Human Rights Watch said it has investigated two cluster bomb attacks in the past two weeks — in Deir Jamal, near Aleppo, and Talbiseh, near Homs.
These attacks killed 11 civilians, including two women and five children, and injured 27 others, the rights group said.
“Syria is expanding its relentless use of cluster munitions, a banned weapon, and civilians are paying the price with their lives and limbs,” said Steve Goose, director of the arms division at Human Rights Watch.
“The initial toll is only the beginning because cluster munitions often leave unexploded bomblets that kill and maim long afterward.”
The Syrian government did not immediately respond to a CNN request for comment.
But in October, the Syrian armed forces denied the possession or use of cluster bombs.
‘I heard people screaming’
The Human Rights Watch report is based on field investigations, analysis of video footage posted by activists and eyewitness reports, it said.
The collection of data does not include details of casualty numbers but many deaths and injuries have been documented, the group said.
“Remnants of at least 156 distinct cluster bombs have been identified so far from the video footage,” the group said.
“Human Rights Watch has documented government use of cluster munitions, both air-dropped and ground-delivered, but it has seen no evidence of cluster munition use by opposition rebel groups.”
A local activist who witnessed to the alleged cluster bomb strike in Talbiseh on March 2 uploaded video of the attack and its aftermath to the Internet, Human Rights Watch said.
The activist was subsequently interviewed by the group to corroborate the video evidence, which appeared to show the munition breaking up in bomblets.
“I heard people screaming,” he told the group. “I ran toward them and found out that one of the streets where the bomblets dispersed had people in it at the time. When I reached the house, I saw heavily wounded children inside. The children had been inside the house when the bomblets entered the walls and exploded.”
“After helping out the injured we found three people killed in one of the nearby houses. They were from the same family. The bomblet exploded next to them, we saw remnants.”
The bomblets from two bombs dispersed across seven streets, he said.
The activist said at least four men had died in the attack and 26 people were injured, half of them women and children. All of the casualties were civilians, he said.
Many people have not been able to leave Talbiseh because it’s under siege by the Syrian army, he claimed. Rebel Free Syrian Army troops are based half a mile away but are not present in the town, he added.
Another rights group, Amnesty International, has also accused the Syrian government of using cluster bombs in civilian areas.
“Civilians continue to be at the receiving end of increasingly frequent indiscriminate attacks by Syrian government forces,” Amnesty said in a report Thursday.
“Internationally banned cluster munitions are being used daily against civilian residential areas in towns and villages, in utter disregard for the most fundamental principles of international humanitarian law.”
The report said the “vast majority” of abuses were committed by Syrian government forces, but that rebel groups are also carrying out abuses such as kidnapping and summary executions.
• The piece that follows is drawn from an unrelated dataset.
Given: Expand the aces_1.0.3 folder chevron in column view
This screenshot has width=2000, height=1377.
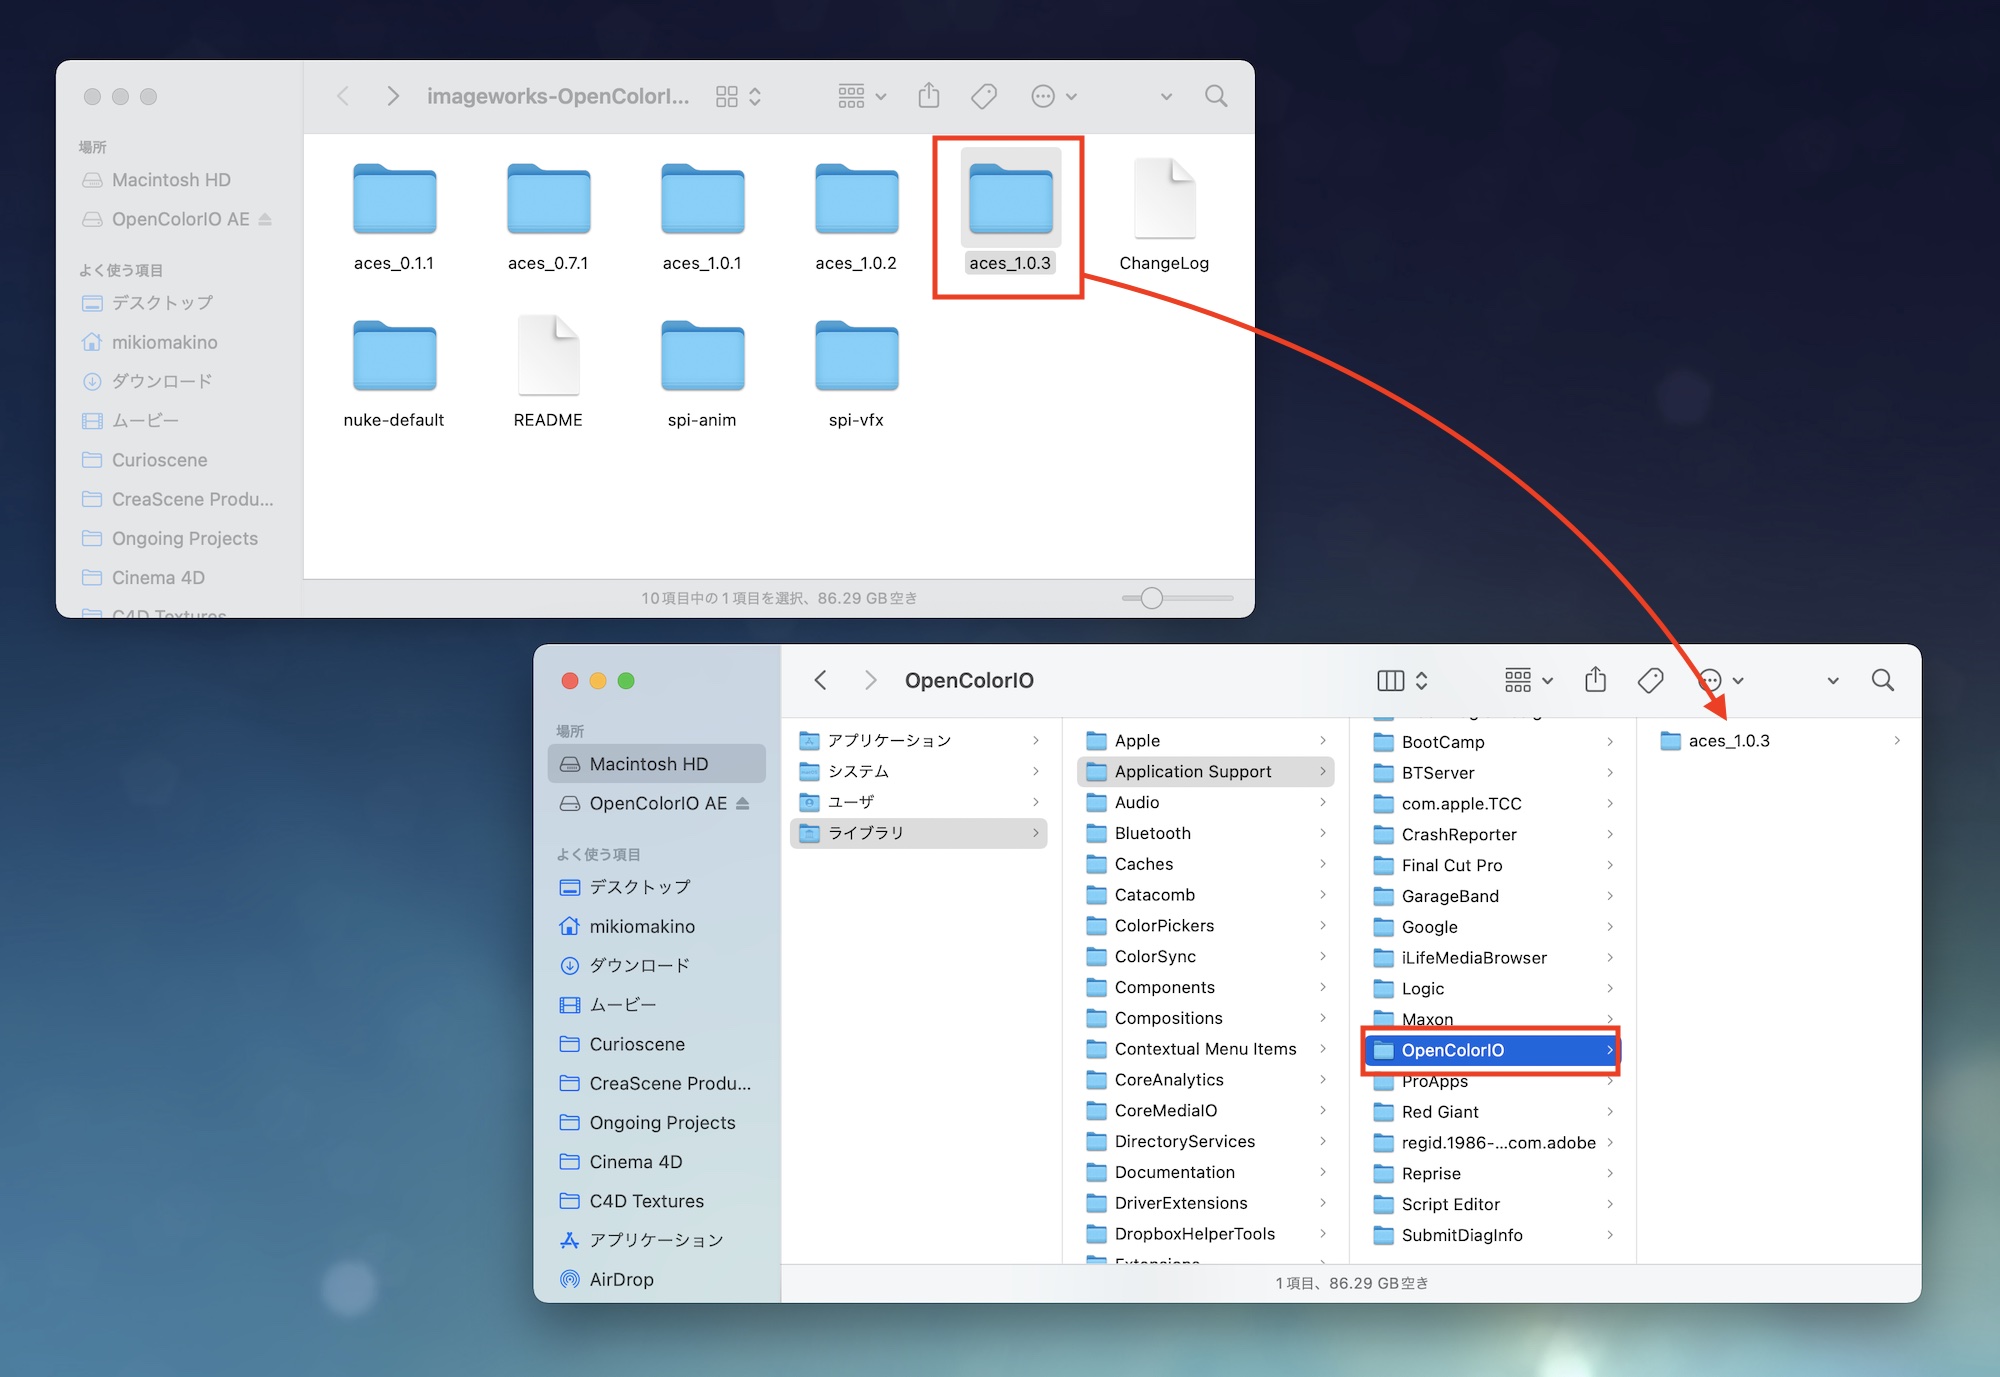Looking at the screenshot, I should coord(1896,740).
Syria is not one of the 111 states worldwide that have signed up to the Convention on Cluster Munitions, which bans their use. The United States is also not a signatory.
Cluster munitions are widely viewed as unacceptable because the bomblets spread across a wide area and make no distinction between civilians and fighters.
“The use of cluster munitions leave behind large numbers of dangerous unexploded ordnance,” according to the Convention on Cluster Munitions website.
“Such remnants kill and injure civilians, obstruct economic and social development, and have other severe consequences that persist for years and decades after use.”
A Syrian army statement released through the state-run Syrian Arab News Agency in October said “misleading media outlets” had published “untrue news claiming the Syrian Arab Army has been using cluster bombs against terrorists.”
The Syrian army “does not possess such bombs,” it said, adding that the media reports were “aimed at diverting the public opinion from the practices of the armed terrorist groups against civilians.”
CNN cannot independently verify death tolls or other accounts of violence in Syria.
Last month, U.N. High Commissioner for Human Rights Navi Pillay said about 70,000 people had been killed in the two-year-old conflict.
The Syrian army continued to hunt “terrorists” — its description of rebel fighters — in several areas on Saturday, including outside Damascus and Homs, and in Idlib province, the Syrian Arab News Agency reported.